Assume f(x) and g(x) are convex functions. Our goal is minimization of f(x)/g(x). The f(x)/g(x) function is convex or concave depends on its parameters. Is it right to substitute it whit minimizing f(x) while maximizing g(x) and if CVX can implement this problem?

What you are describing is incorrect in general. If f(x) and g(x) are both convex, then f(x)/g(x) is not necessarily either convex or concave. For example, let f(x) = x and g(x) = -log(x). Then f(x)/g(x) is neither convex nor concave, as can easily be seen by examining the sign of its second derivative for various values of x. It would not be correct to minimize f(x) and maximize g(x), since the optimal value of x will generally not be the same.

Can you provide a detailed concrete example of what you are talking about? Perhaps you have a specific class of problems for which the ratio is convex and to which CVX can be applied?
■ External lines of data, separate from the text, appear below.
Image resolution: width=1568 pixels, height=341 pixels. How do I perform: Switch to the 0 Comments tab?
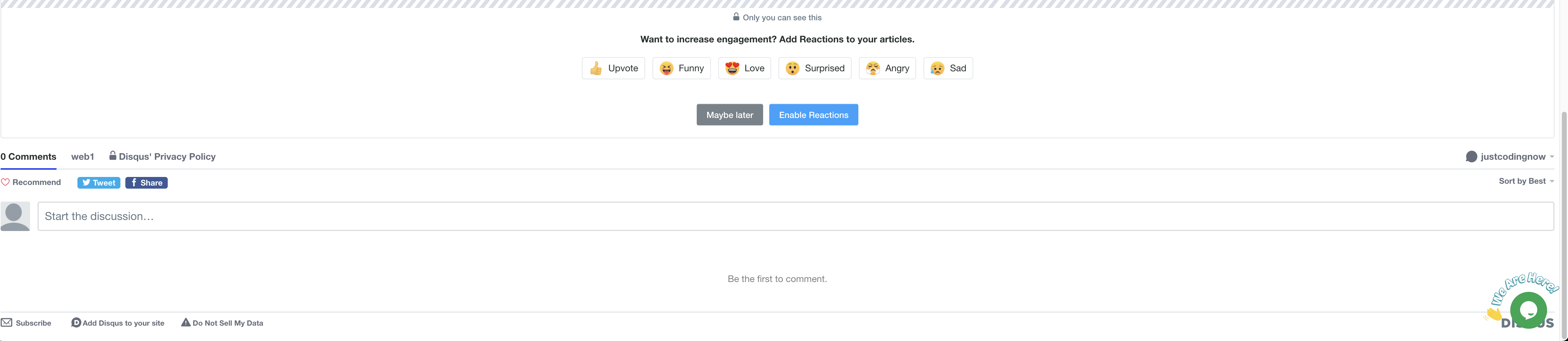(28, 156)
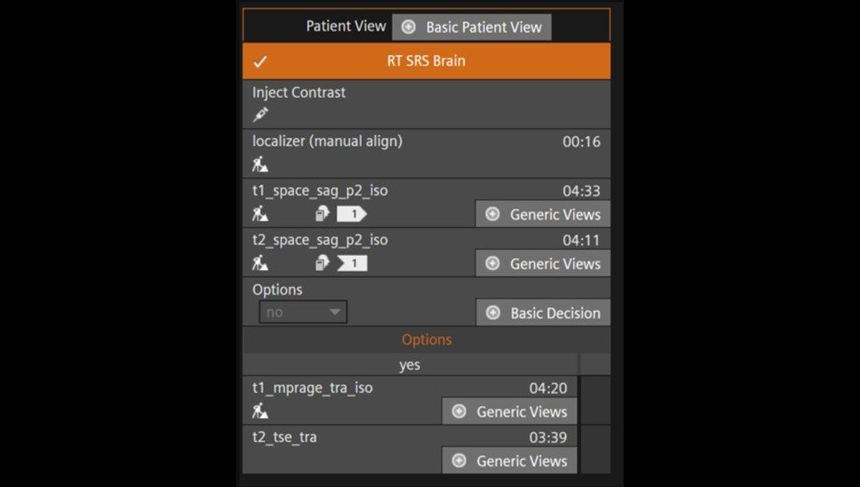This screenshot has width=860, height=487.
Task: Toggle the checkmark on RT SRS Brain
Action: pyautogui.click(x=260, y=61)
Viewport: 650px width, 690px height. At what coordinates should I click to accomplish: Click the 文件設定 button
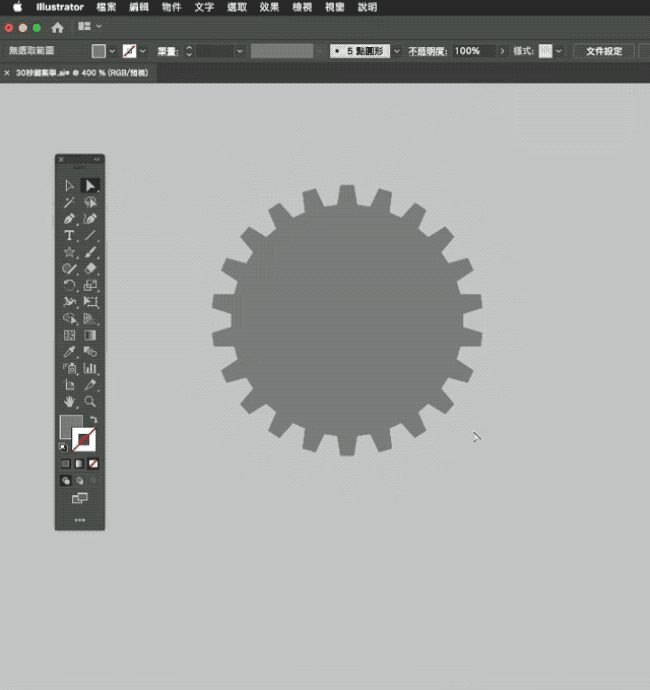[x=603, y=50]
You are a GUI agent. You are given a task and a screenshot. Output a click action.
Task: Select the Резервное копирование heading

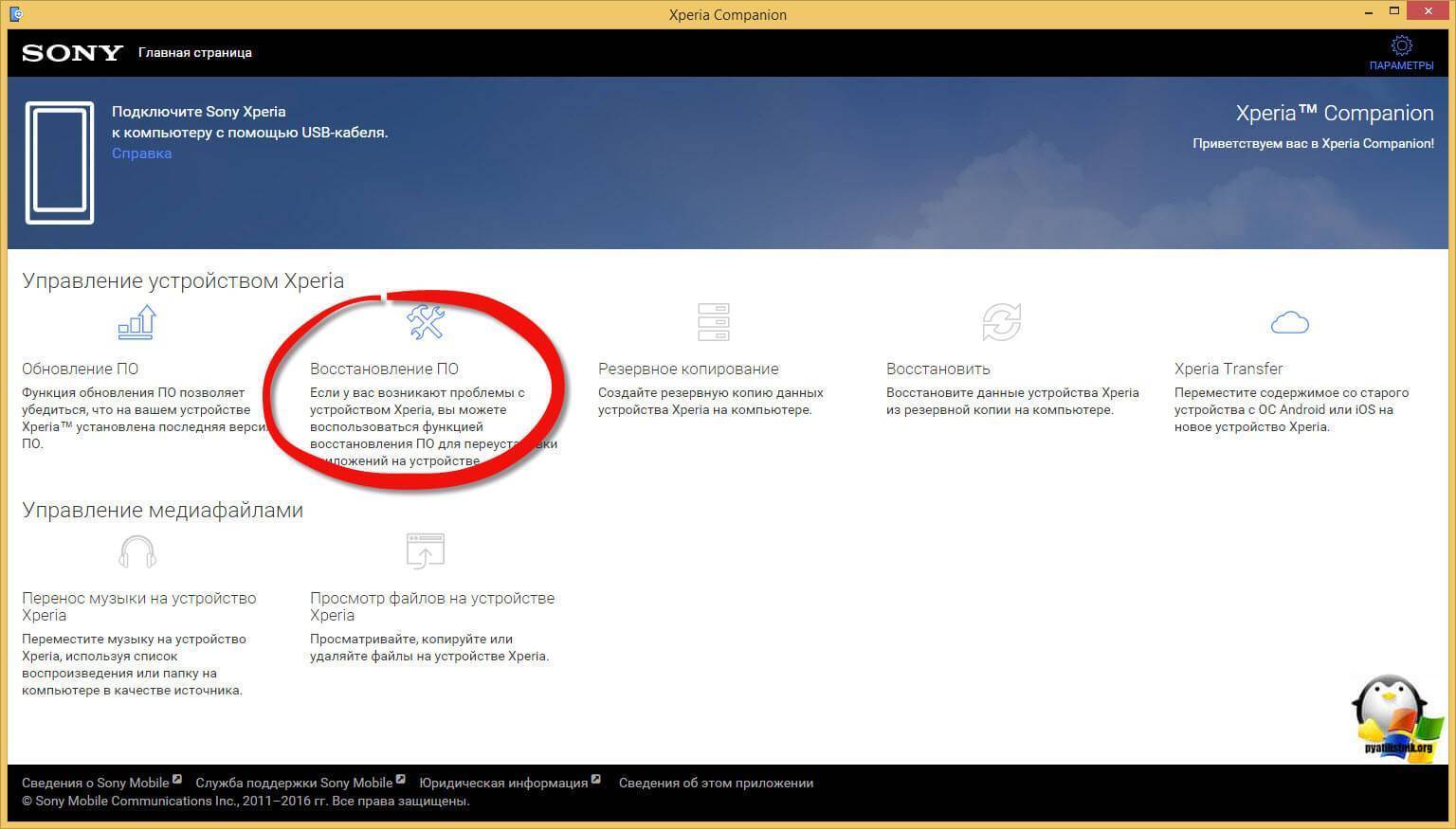pyautogui.click(x=688, y=369)
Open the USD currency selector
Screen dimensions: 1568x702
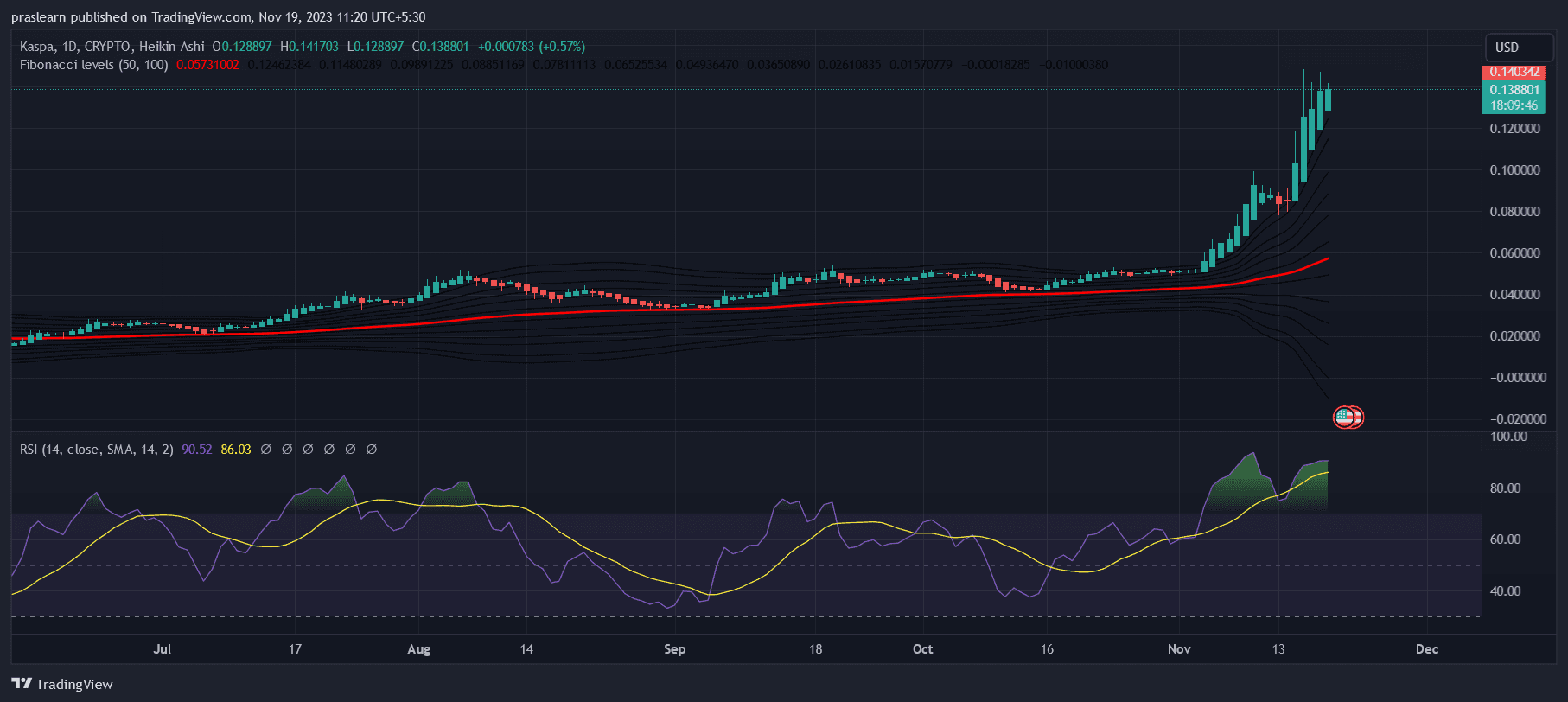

thank you for your reply. In my problem X is a symmetric matrix. f(X) and g(X) are the abs of smallest and the largest eigenvalues of X respectively. I want to minimize f(X)/g(x)

This problem does not even fall into the description in your first post. If X is positive semii-definite, f(x) is concave and g(x) is convex. if X is negative semi-definite, f(x) is convex and g(x) is concave. In neither case, nor the more general case in which X could be indefinite, is f(x)/g(x) convex.

Your objective function, f(x)/g(x) is the reciprocal of the 2-norm condition number. That is a non-convex function. Even if you have a typo and mean your objective to the the 2-norm condition number, that is also non-convex. You can attempt to optimize this using a local nonlinear optimizer, and given the possibility of repeated eigenvalues, the objective function could be non-smooth (non-differentiable at repeated eigenvalues). See http://www.math.univ-toulouse.fr/~marechal/MinimizingCondition.pdf which address minimizing 2-norm condition number for positive semi-definite matrices (not maximizing it as, barring a typo, you seem to want to do), and of course you haven’t restricted the matrix to be positive semi-definite. See also http://www.math.toronto.edu/shub/Convexity%20Properties%20of%20the%20Condition%20Number.pdf and http://perso.math.univ-toulouse.fr/dedieu/files/2012/04/BDMSIISIMAX.pdf .

If your problem really is as stated, i.e., minimizing reciprocal of condition number, not minimizing condition number, it can be achieved if you can get X to have at least one eigenvalue equal to zero (i.e., be singular). This would result in the lowest possible value of your objective function, namely zero. How difficult or even possible that is to do depends on whatever constraints are applicable to X. if you are actually trying to minimize condition number, there may not be such an “easy” solution.

Edit: Per my post below, I withdraw the last paragraph above.

Thanks for your precise reply. The matrix X is neither positive nor negative definite. It can have negative and positive eigen values.

My objective function is NER which is the ratio of the absolute values of the smallest negative eigenvalue to the largest positive eigenvalue.

I don’t understand the necessity of singularity of X which you mentiond.

Regards

In my statement “it can be achieved if you can get X to have at least one eigenvalue equal to zero (i.e., be singular)”, I misinterpreted “abs of smallest negative eigenvalue” as meaning smallest abs(eigenvalue). In light of your clarification, I withdraw the last paragraph of my preceding post.

So what you have is a non-convex optimization problem. The difficulty of solving it depends on the constraints which are imposed on X. CVX can not be used directly to solve this problem, however, I would not rule out the possibility that you might be able to use CVX to solve convex sub-problems within a higher level algorithm.

Would you please let me know why NER is a nonconvex function?

Would you please let me know why it is a convex function?

I have no reason for its convexity. According previous posts, I think there is some references or information which shows non convexity of NER. If there is such a reference introducing that would be great help to me.

Here is a counterexample to the claim that NER, as you have defined it, is convex.

Choose

```
A = [0 1;1 1]
B = [0 1;1 -1]
```

Then

```
eig(A) = (1-sqrt(5))/2 and (1+sqrt(5))/2
eig(B) = -eig(A)
NER(A) = NER(B) = -(1-sqrt(5))/(1+sqrt(5))
eig(0.5*A+0.5*B) = -1 and 1
NER(0.5*A+0.5*B) = 1
```

So

```
NER(0.5*A+0.5*B) = 1 > 0.5*NER(A)+0.5*NER(B) =
-(1-sqrt(5))/(1+sqrt(5)) = 0.38196601125011
```

Thanks for your useful example. In my case A and B are symmetric matrices. In previous post, since eig(A) = -eig(B) we have NER(A) = 1/NER(B).

I investigate convexity of NER in my application as you prefer. The experimental results shows NER function is neither convex nor concave.